My goal as design lead is to enable design to dynamically improve the value of our offering by creating the most direct, consumable and powerful experience for our end users. We are far from finished, but I'm encouraged by our early results.

  • Before redesign: 323 users

  • After complete product redesign: 10,000+ users

  • Over 25% of our 10K+ users are repeat users

  • In August of 2017, we had 775 visits to the landing page with 70 registrations, a conversion rate of 9%. Once the complete redesign went live in September, we had 15,341 visits to the landing page with 2354 registrations, leading to a conversion rate of 15% - an increase in conversion rate of 6% and 14,566 more visits month over month.

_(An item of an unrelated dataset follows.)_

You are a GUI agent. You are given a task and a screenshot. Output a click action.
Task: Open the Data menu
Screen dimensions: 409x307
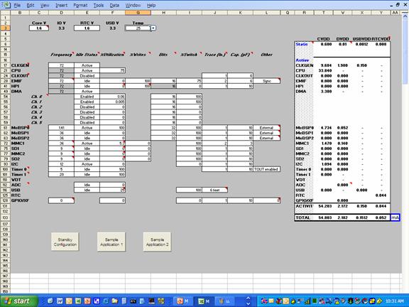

  • In an end of 2018 survey (with a diverse sample size of 100 current users), 90.8% of teachers reported that they would recommend Teacher Advisor to other K-8 math teachers, 79.8% say that the search function in TA helps them find the right resources faster and better than they could on other websites and 83.5% say Teacher Advisor saves them time in their lesson planning process.

  • In a further distillation of the value of the new Teacher Advisor, recent research suggests that teachers could save upwards of six hours per year using our tool.

 

Lessons Learned and Further Opportunities

There's always room to improve and there are several things we could have done differently given the chance.

Our registration process is still too complicated and laborious. There are IBM security and infrastructure requirements that are unavoidable, but with growth and outreach as our collective focus for 2018, the user ingestion pipeline is too cumbersome. To say we ignored this reality isn't true. We simplified and improved parts of registration process where we could, but we likely should have dedicated even more effort and focus in finding creative ways to get users registered faster.

Secondly, we worked in relative partnership with the marketing team to coordinate our efforts in messaging the value of Teacher Advisor to an outside audience. This was predominantly effective, but there were plenty of instances where the brand representation outside of our product felt distant from what we were building within the tool. Improving our cross platform communication and streamlining our messaging, marketing and outreach to have the same singular purpose and tone is another goal for this year.